Four months into a construction project that includes a floor - up restoration of a 100 year old house will make anyone feel a little crazy. Living 24/7 with your kids and dogs only adds to the insanity. I’m right where I should be, mentally, but it’s not a great place. 

I was already feeling a little crazy and isolated when I quit drinking in January of 2020. In March, the rest of the world joined me in isolation. That was weird.

Poor diet and extreme lack of exercise coupled with stress and business contributed to my weight gain, curiosity turned my hair grey, and masks took away my face, including my trademark red lips. 

Two years ago, I used to go to Sebastopol to get my hair done by a woman I’d decided was the very best, work out every day at Parkpoint for two hours, and go hiking on the weekends with my family, where I would wear lipstick because I always did,  regularly meet my girlfriends for mani-pedis, and buy beautiful clothes to go dancing in at night, where drunk men would consistently flatter me by guessing my age to be thirty-five. 
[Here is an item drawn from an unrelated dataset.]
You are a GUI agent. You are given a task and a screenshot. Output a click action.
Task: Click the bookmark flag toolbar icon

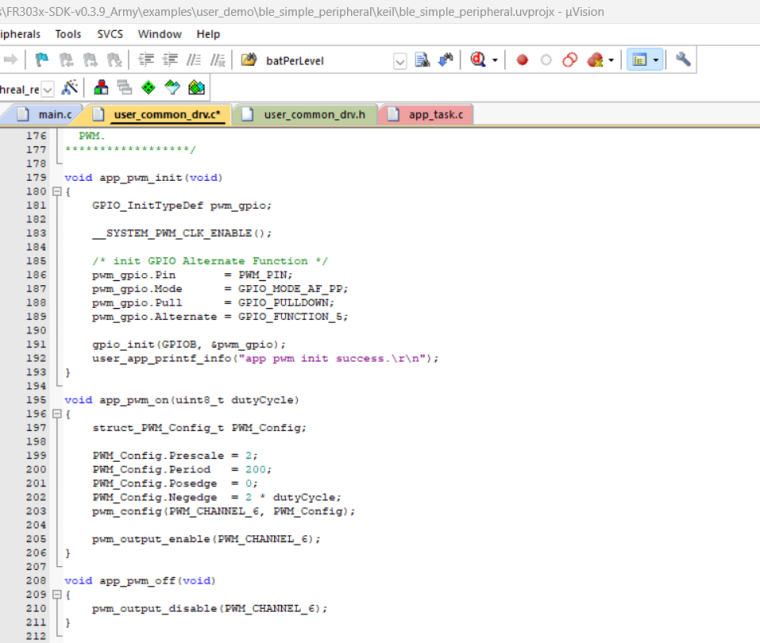point(42,60)
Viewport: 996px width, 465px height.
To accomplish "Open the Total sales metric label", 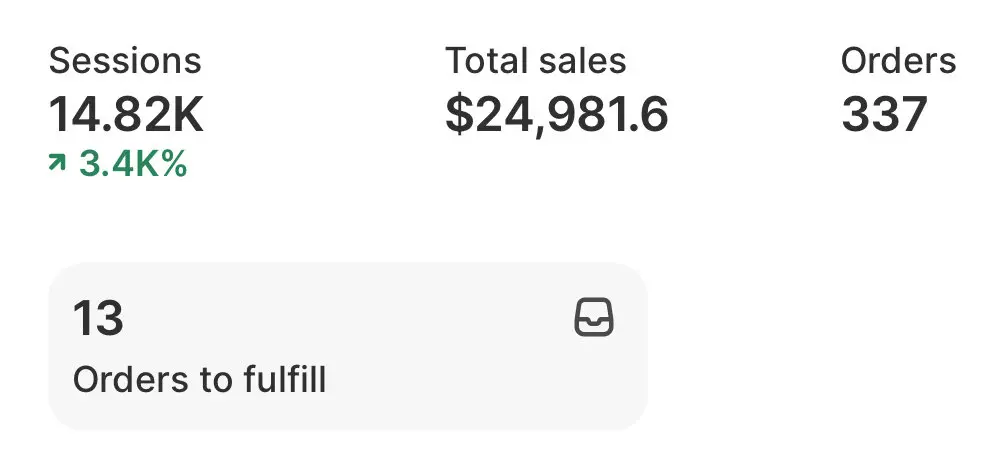I will pyautogui.click(x=535, y=61).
Today I was offered a senior discount when I was buying my plus size bathing suit at Ross, and I took it. Then I came home and took a three hour nap after using my EBT card to buy a variety of microgreens at Whole Foods. 

The bloom is off the rose now, and I’m just happy they make swimsuits with skirts that are made to accentuate my adorable chubby thighs. I asked my son, “do you think I should shave my underarms or be European?” Whatever that means, and he assured me that nobody cared either way. 

So tomorrow, with my discounted swim dress and my lovely tummy full of microgreens, I’ll take my European body hair across the street to float my cares away with my girlfriend in the singing pool until my month-late tile delivery truck driver calls me and slams me back into reality. 

I may have aged twenty years this pandemic, but I’m coming through it with a new found appreciation for myself, my family, my friends, and our health. I’m happy to be here, and I’m happy that you’re here, too. I think that we all look fantastic, and what I really want to see is smiles, what I really want to hear is laughter, and my vanity can go out with the trash because I’m too busy to be hung up on senior discounts or the things I’ve let go, I’m just excited to be in this world with you.